EXERCISE PROMPT: Reproduce the records below word for word, everything from the line containing "Open more options for" down to the line containing "Action: pyautogui.click(x=97, y=133)", both included.

EXTRACTED ENTRIES:
------------------------------------------------------------------------
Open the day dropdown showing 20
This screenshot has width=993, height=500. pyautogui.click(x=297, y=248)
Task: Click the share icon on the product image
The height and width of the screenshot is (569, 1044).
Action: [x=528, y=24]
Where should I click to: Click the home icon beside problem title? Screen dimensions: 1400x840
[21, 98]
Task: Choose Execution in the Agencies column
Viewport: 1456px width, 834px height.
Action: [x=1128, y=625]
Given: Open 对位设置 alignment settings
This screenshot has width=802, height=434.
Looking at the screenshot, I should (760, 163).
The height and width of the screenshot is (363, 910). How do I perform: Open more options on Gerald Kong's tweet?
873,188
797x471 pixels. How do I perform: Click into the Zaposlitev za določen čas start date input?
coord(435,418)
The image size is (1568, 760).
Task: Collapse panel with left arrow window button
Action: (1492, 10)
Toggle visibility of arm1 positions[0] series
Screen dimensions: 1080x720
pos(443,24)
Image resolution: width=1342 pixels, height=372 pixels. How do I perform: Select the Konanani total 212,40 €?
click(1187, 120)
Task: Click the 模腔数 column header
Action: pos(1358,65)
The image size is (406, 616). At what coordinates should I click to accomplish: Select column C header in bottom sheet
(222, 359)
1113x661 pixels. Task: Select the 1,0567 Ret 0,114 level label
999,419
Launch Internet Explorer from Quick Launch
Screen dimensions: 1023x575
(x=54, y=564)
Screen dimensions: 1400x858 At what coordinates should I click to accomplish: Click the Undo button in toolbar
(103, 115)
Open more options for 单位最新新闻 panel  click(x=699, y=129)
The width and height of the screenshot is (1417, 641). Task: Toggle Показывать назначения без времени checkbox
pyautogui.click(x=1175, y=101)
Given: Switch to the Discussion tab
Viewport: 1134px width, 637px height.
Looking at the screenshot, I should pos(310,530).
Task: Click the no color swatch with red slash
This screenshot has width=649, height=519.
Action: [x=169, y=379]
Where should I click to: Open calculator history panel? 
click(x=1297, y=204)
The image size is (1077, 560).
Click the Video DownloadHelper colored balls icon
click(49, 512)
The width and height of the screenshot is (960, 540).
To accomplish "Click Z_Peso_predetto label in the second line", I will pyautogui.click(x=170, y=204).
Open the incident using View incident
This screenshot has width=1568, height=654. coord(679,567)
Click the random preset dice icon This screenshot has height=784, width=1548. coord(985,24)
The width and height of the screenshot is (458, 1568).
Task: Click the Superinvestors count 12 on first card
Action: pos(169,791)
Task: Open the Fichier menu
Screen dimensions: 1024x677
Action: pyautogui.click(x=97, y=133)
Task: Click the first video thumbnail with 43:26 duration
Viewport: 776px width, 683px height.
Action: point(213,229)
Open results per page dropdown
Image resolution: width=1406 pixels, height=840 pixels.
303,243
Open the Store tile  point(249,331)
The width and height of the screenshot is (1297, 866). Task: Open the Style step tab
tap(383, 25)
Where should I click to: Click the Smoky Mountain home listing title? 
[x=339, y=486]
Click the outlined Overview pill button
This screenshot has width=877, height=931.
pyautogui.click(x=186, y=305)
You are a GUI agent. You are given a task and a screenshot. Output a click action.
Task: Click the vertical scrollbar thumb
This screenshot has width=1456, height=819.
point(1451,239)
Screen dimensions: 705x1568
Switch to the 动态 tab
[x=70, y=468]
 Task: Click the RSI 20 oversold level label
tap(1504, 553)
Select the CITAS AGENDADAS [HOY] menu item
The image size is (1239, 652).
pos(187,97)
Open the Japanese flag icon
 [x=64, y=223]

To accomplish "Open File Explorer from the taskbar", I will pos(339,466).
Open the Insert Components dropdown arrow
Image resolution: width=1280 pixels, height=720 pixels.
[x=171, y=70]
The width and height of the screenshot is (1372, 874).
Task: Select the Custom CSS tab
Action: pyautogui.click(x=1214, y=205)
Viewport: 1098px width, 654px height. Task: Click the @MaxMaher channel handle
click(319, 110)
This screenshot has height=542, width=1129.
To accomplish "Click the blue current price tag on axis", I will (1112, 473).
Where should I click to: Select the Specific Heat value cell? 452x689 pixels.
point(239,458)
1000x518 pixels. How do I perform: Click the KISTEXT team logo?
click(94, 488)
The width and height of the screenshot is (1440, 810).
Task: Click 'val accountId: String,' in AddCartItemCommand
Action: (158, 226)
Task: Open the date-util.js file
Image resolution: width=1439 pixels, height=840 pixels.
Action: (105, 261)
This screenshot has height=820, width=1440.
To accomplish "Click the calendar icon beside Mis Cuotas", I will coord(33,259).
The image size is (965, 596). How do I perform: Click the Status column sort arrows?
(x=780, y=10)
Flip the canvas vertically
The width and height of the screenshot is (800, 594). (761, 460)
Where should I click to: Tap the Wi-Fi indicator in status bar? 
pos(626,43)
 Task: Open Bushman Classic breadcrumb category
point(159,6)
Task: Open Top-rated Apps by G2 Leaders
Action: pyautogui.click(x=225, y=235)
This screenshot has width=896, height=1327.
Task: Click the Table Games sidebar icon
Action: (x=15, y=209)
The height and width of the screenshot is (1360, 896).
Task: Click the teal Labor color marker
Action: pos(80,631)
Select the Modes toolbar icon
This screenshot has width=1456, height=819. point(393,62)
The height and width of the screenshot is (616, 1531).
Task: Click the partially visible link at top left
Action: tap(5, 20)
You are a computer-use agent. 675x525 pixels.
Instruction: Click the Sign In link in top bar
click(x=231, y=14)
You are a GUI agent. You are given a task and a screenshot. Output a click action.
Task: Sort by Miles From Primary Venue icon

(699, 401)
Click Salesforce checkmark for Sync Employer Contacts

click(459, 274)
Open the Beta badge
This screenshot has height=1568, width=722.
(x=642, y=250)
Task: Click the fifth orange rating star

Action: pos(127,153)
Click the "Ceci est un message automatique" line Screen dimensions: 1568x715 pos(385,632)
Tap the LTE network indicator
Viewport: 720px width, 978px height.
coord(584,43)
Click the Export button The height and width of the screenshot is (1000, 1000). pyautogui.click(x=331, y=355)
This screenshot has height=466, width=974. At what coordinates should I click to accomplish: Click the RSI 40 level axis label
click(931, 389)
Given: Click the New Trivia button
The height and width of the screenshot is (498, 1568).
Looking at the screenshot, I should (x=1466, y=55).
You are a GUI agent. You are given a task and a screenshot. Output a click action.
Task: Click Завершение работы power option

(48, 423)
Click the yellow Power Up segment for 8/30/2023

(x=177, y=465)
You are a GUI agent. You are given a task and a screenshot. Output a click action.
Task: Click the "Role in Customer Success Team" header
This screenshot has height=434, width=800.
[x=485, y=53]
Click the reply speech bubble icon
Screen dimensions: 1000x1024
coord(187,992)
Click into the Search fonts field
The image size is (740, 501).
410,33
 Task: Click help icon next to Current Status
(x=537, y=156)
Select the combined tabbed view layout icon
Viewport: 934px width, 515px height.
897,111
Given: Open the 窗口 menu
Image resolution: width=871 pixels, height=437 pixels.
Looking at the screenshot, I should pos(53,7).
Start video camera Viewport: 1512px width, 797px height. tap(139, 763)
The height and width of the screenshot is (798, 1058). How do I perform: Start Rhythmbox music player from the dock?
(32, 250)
------------------------------------------------------------------------
SOLVED PROBLEM:
Open more options for 单位最新新闻 panel  click(x=699, y=129)
The width and height of the screenshot is (1417, 641). Task: Toggle Показывать назначения без времени checkbox
pyautogui.click(x=1175, y=101)
Given: Switch to the Discussion tab
Viewport: 1134px width, 637px height.
Looking at the screenshot, I should pos(310,530).
Task: Click the no color swatch with red slash
This screenshot has width=649, height=519.
Action: [x=169, y=379]
Where should I click to: Open calculator history panel? 
click(x=1297, y=204)
The image size is (1077, 560).
Click the Video DownloadHelper colored balls icon
click(49, 512)
The width and height of the screenshot is (960, 540).
To accomplish "Click Z_Peso_predetto label in the second line", I will pyautogui.click(x=170, y=204).
Open the incident using View incident
This screenshot has width=1568, height=654. coord(679,567)
Click the random preset dice icon This screenshot has height=784, width=1548. coord(985,24)
The width and height of the screenshot is (458, 1568).
Task: Click the Superinvestors count 12 on first card
Action: pos(169,791)
Task: Open the Fichier menu
Screen dimensions: 1024x677
Action: pyautogui.click(x=97, y=133)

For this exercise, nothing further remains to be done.